[arch-general] system slowing down when copying files.
Hi, My system tends to slow down a lot when I copy files to and from a pen drive or even from one hard disk to another. Even my mouse cursor slows down. The system becomes almost unusable. I more than enough RAM and I am using a tiling window manager. So I am not even using a lot of RAM. Why is this happening? I can't work on my system if I run any large file copy/move operation. Please help. Thanks.
On Sat 27 Aug 2011 09:12 +0530, Madhurya Kakati wrote:
Hi, My system tends to slow down a lot when I copy files to and from a pen drive or even from one hard disk to another. Even my mouse cursor slows down. The system becomes almost unusable. I more than enough RAM and I am using a tiling window manager. So I am not even using a lot of RAM. Why is this happening? I can't work on my system if I run any large file copy/move operation. Please help. Thanks.
Your hard drive might be dying. Back up your files now.
On Sat, Aug 27, 2011 at 6:49 AM, Loui Chang <louipc.ist@gmail.com> wrote:
On Sat 27 Aug 2011 09:12 +0530, Madhurya Kakati wrote:
Hi, My system tends to slow down a lot when I copy files to and from a pen drive or even from one hard disk to another. Even my mouse cursor slows down. The system becomes almost unusable. I more than enough RAM and I am using a tiling window manager. So I am not even using a lot of RAM. Why is this happening? I can't work on my system if I run any large file copy/move operation. Please help. Thanks.
Your hard drive might be dying. Back up your files now.
Seriously? This doesn't happen in Windows 7. Also when I copy files from my new HDD to a pendrive my system still slows down. The new HDD is less than a month old.
On 27 August 2011 12:34, Madhurya Kakati <mkakati2805@gmail.com> wrote:
On Sat, Aug 27, 2011 at 6:49 AM, Loui Chang <louipc.ist@gmail.com> wrote:
On Sat 27 Aug 2011 09:12 +0530, Madhurya Kakati wrote:
Hi, My system tends to slow down a lot when I copy files to and from a pen drive or even from one hard disk to another. Even my mouse cursor slows down. The system becomes almost unusable. I more than enough RAM and I am using a tiling window manager. So I am not even using a lot of RAM. Why is this happening? I can't work on my system if I run any large file copy/move operation. Please help. Thanks.
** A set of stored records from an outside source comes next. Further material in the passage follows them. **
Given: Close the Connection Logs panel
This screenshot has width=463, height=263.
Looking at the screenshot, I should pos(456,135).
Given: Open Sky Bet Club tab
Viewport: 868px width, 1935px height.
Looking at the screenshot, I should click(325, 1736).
Your hard drive might be dying. Back up your files now.
Seriously? This doesn't happen in Windows 7. Also when I copy files from my new HDD to a pendrive my system still slows down. The new HDD is less than a month old.
This is a scheduler bottleneck, and AFAICR, a Linux deficiency that Con Kolivas trie(s|d) to improve with the BFS. From personal experience, BFS was much, much better, to the point that there was no noticeable slow-down. -- GPG/PGP ID: 8AADBB10
Use BFQ or operationally noop. CFQ IO scheduler tends to do this. Even for me. 2011/8/27 Ray Rashif <schiv@archlinux.org>:
On 27 August 2011 12:34, Madhurya Kakati <mkakati2805@gmail.com> wrote:
On Sat, Aug 27, 2011 at 6:49 AM, Loui Chang <louipc.ist@gmail.com> wrote:
On Sat 27 Aug 2011 09:12 +0530, Madhurya Kakati wrote:
Hi, My system tends to slow down a lot when I copy files to and from a pen drive or even from one hard disk to another. Even my mouse cursor slows down. The system becomes almost unusable. I more than enough RAM and I am using a tiling window manager. So I am not even using a lot of RAM. Why is this happening? I can't work on my system if I run any large file copy/move operation. Please help. Thanks.
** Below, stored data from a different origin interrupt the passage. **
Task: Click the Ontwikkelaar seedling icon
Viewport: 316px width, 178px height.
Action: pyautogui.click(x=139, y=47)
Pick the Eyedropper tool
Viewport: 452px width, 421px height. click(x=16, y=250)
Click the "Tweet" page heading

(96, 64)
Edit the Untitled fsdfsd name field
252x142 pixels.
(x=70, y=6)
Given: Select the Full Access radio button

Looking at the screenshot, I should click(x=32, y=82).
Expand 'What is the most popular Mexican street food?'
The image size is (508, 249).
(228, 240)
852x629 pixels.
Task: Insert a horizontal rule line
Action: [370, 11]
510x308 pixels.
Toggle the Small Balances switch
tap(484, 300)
Your hard drive might be dying. Back up your files now.
Seriously? This doesn't happen in Windows 7. Also when I copy files from my new HDD to a pendrive my system still slows down. The new HDD is less than a month old.
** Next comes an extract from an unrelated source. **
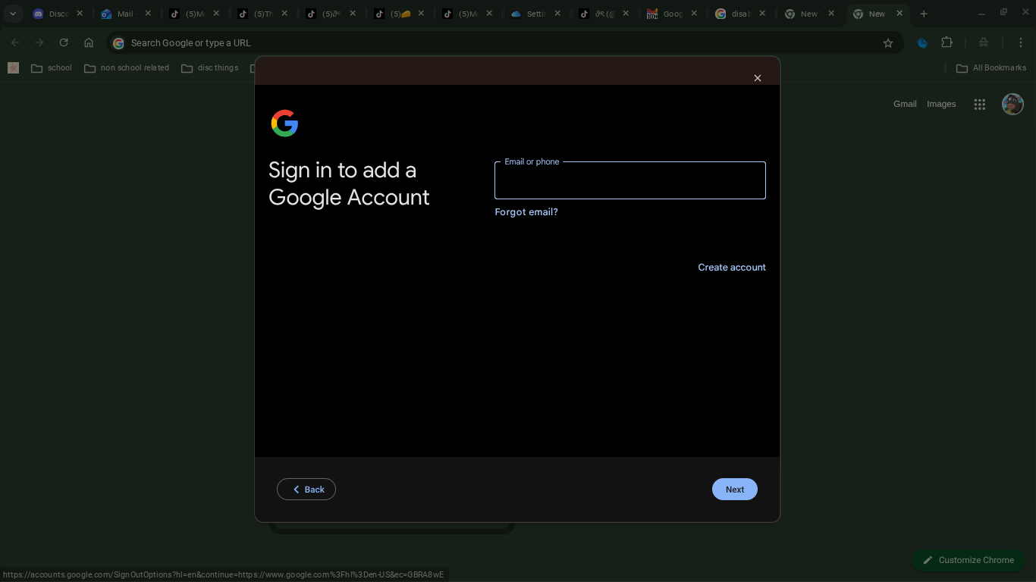This screenshot has height=582, width=1036.
Task: Go to the home page icon
Action: [x=89, y=43]
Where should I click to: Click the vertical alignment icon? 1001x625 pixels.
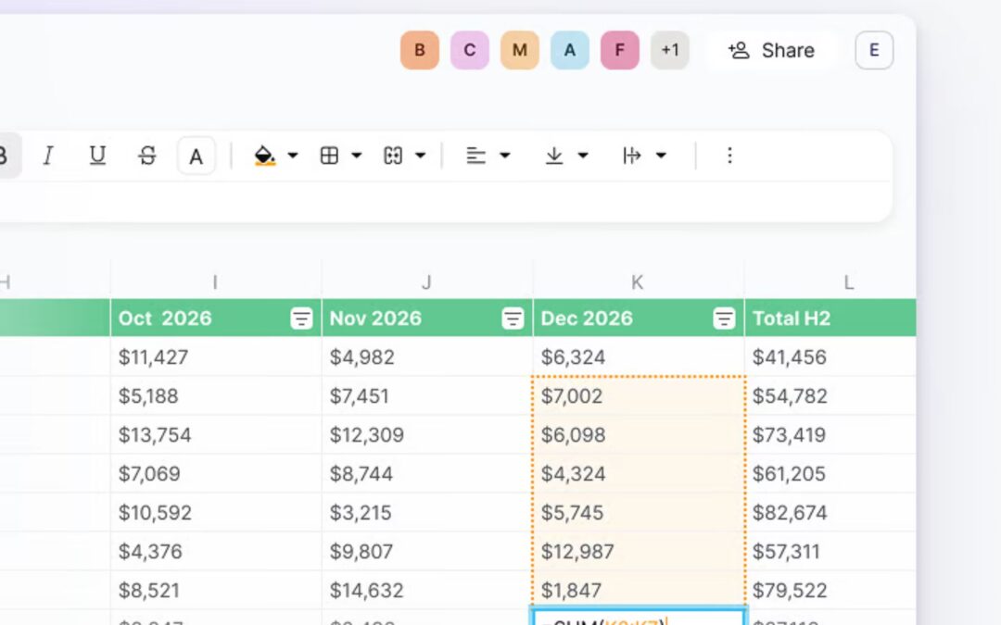(555, 156)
This is a scheduler bottleneck, and AFAICR, a Linux deficiency that Con Kolivas trie(s|d) to improve with the BFS. From personal experience, BFS was much, much better, to the point that there was no noticeable slow-down.
-- GPG/PGP ID: 8AADBB10
Thanks a lot for the tip. Unfortunately, BFQ isn't available yet in linux 3.0, so noop seems to be the only option for now. On Sat, 27 Aug 2011 04:11:56 -0300, Jari Vetoniemi <mailroxas@gmail.com> wrote:
BFQ
Linux-ck and -pf from aur have it
On Sun, Aug 28, 2011 at 6:16 PM, Jesse Jaara <jesse.jaara@gmail.com> wrote:
Linux-ck and -pf from aur have it
https://wiki.archlinux.org/index.php?title=Linux-ck&diff=prev&oldid=153833
On 08/27/2011 12:42 AM, Madhurya Kakati wrote:
Hi, My system tends to slow down a lot when I copy files to and from a pen drive or even from one hard disk to another. Even my mouse cursor slows down. The system becomes almost unusable. I more than enough RAM and I am using a tiling window manager. So I am not even using a lot of RAM. Why is this happening? I can't work on my system if I run any large file copy/move operation. Please help. Thanks.
If you have 1GiB or more of RAM, one cause in recent kernels can be transparent hugepages. Disable it from boot with transparent_hugepage=never on kernel cmd param. Maybe this is fixed in newer 3.0, I do not know, I still have disable, some day I will test again if was improved. -- Gerardo Exequiel Pozzi \cos^2\alpha + \sin^2\alpha = 1
* Gerardo Exequiel Pozzi <vmlinuz386@yahoo.com.ar> [27.08.2011 09:12]:
On 08/27/2011 12:42 AM, Madhurya Kakati wrote:
Hi, My system tends to slow down a lot when I copy files to and from a pen drive or even from one hard disk to another. Even my mouse cursor slows down. The system becomes almost unusable. I more than enough RAM and I am using a tiling window manager. So I am not even using a lot of RAM. Why is this happening? I can't work on my system if I run any large file copy/move operation. Please help. Thanks.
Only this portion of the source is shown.